*WHAT YOU SHOULD DO*.
Reproduce every one of the records below line for line, changing nothing.

Item coordinate data:
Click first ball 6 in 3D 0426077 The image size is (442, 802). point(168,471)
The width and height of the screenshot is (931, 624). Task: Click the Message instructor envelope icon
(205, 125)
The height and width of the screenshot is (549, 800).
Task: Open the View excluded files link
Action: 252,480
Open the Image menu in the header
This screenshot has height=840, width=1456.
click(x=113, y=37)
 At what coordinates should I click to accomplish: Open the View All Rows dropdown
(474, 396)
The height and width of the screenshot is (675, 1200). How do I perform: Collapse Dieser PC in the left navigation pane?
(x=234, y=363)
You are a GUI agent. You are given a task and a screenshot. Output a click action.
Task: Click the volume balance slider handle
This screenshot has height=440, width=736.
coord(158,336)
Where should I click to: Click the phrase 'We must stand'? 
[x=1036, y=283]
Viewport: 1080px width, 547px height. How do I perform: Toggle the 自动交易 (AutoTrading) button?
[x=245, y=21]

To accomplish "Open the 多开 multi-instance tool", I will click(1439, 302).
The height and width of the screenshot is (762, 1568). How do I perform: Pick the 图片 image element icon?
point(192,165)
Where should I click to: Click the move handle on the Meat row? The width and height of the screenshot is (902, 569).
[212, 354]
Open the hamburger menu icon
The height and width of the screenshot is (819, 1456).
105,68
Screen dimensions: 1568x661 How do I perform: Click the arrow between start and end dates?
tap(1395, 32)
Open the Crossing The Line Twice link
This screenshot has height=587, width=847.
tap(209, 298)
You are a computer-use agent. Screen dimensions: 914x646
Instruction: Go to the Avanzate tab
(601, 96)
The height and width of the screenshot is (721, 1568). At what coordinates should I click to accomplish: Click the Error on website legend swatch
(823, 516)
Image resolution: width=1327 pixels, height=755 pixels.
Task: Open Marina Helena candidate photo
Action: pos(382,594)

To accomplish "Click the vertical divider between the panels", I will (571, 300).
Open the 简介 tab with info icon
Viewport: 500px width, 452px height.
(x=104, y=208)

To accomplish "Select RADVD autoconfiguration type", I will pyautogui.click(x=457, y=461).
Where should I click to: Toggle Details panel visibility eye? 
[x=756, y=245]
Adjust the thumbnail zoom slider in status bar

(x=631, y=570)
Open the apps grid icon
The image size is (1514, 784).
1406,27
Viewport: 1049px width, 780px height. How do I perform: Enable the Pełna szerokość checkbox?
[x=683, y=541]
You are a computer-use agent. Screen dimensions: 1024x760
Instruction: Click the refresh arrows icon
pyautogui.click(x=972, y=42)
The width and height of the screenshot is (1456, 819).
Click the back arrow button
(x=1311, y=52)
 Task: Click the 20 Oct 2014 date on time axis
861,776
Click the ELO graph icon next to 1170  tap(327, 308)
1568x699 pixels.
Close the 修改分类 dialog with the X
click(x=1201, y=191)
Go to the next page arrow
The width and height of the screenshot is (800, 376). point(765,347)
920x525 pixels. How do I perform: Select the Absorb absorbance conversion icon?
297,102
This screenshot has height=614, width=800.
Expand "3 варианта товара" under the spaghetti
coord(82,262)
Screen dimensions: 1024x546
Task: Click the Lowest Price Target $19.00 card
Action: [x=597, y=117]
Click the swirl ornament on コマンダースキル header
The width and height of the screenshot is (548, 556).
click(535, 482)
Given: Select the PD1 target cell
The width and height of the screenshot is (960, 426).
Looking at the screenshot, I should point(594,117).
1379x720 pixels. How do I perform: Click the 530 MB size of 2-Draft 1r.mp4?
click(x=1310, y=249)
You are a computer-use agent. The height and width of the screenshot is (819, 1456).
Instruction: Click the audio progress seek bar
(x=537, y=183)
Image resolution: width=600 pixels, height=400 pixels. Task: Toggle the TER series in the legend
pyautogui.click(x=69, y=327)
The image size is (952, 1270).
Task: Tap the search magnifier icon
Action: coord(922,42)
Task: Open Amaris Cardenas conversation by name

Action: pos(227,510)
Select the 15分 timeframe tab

*TASK ANSWER*.
Click first ball 6 in 3D 0426077 The image size is (442, 802). point(168,471)
The width and height of the screenshot is (931, 624). Task: Click the Message instructor envelope icon
(205, 125)
The height and width of the screenshot is (549, 800).
Task: Open the View excluded files link
Action: 252,480
Open the Image menu in the header
This screenshot has height=840, width=1456.
click(x=113, y=37)
 At what coordinates should I click to accomplish: Open the View All Rows dropdown
(474, 396)
The height and width of the screenshot is (675, 1200). How do I perform: Collapse Dieser PC in the left navigation pane?
(x=234, y=363)
You are a GUI agent. You are given a task and a screenshot. Output a click action.
Task: Click the volume balance slider handle
This screenshot has height=440, width=736.
coord(158,336)
Where should I click to: Click the phrase 'We must stand'? 
[x=1036, y=283]
Viewport: 1080px width, 547px height. How do I perform: Toggle the 自动交易 (AutoTrading) button?
[x=245, y=21]

To accomplish "Open the 多开 multi-instance tool", I will click(1439, 302).
The height and width of the screenshot is (762, 1568). How do I perform: Pick the 图片 image element icon?
point(192,165)
Where should I click to: Click the move handle on the Meat row? The width and height of the screenshot is (902, 569).
[212, 354]
Open the hamburger menu icon
The height and width of the screenshot is (819, 1456).
105,68
Screen dimensions: 1568x661 How do I perform: Click the arrow between start and end dates?
tap(1395, 32)
Open the Crossing The Line Twice link
This screenshot has height=587, width=847.
tap(209, 298)
You are a computer-use agent. Screen dimensions: 914x646
Instruction: Go to the Avanzate tab
(601, 96)
The height and width of the screenshot is (721, 1568). At what coordinates should I click to accomplish: Click the Error on website legend swatch
(823, 516)
Image resolution: width=1327 pixels, height=755 pixels.
Task: Open Marina Helena candidate photo
Action: pos(382,594)

To accomplish "Click the vertical divider between the panels", I will (571, 300).
Open the 简介 tab with info icon
Viewport: 500px width, 452px height.
(x=104, y=208)

To accomplish "Select RADVD autoconfiguration type", I will pyautogui.click(x=457, y=461).
Where should I click to: Toggle Details panel visibility eye? 
[x=756, y=245]
Adjust the thumbnail zoom slider in status bar

(x=631, y=570)
Open the apps grid icon
The image size is (1514, 784).
1406,27
Viewport: 1049px width, 780px height. How do I perform: Enable the Pełna szerokość checkbox?
[x=683, y=541]
You are a computer-use agent. Screen dimensions: 1024x760
Instruction: Click the refresh arrows icon
pyautogui.click(x=972, y=42)
The width and height of the screenshot is (1456, 819).
Click the back arrow button
(x=1311, y=52)
 Task: Click the 20 Oct 2014 date on time axis
861,776
Click the ELO graph icon next to 1170  tap(327, 308)
1568x699 pixels.
Close the 修改分类 dialog with the X
click(x=1201, y=191)
Go to the next page arrow
The width and height of the screenshot is (800, 376). point(765,347)
920x525 pixels. How do I perform: Select the Absorb absorbance conversion icon?
297,102
This screenshot has height=614, width=800.
Expand "3 варианта товара" under the spaghetti
coord(82,262)
Screen dimensions: 1024x546
Task: Click the Lowest Price Target $19.00 card
Action: [x=597, y=117]
Click the swirl ornament on コマンダースキル header
The width and height of the screenshot is (548, 556).
click(535, 482)
Given: Select the PD1 target cell
The width and height of the screenshot is (960, 426).
Looking at the screenshot, I should point(594,117).
1379x720 pixels. How do I perform: Click the 530 MB size of 2-Draft 1r.mp4?
click(x=1310, y=249)
You are a computer-use agent. The height and width of the screenshot is (819, 1456).
Instruction: Click the audio progress seek bar
(x=537, y=183)
Image resolution: width=600 pixels, height=400 pixels. Task: Toggle the TER series in the legend
pyautogui.click(x=69, y=327)
The image size is (952, 1270).
Task: Tap the search magnifier icon
Action: coord(922,42)
Task: Open Amaris Cardenas conversation by name

Action: pos(227,510)
Select the 15分 timeframe tab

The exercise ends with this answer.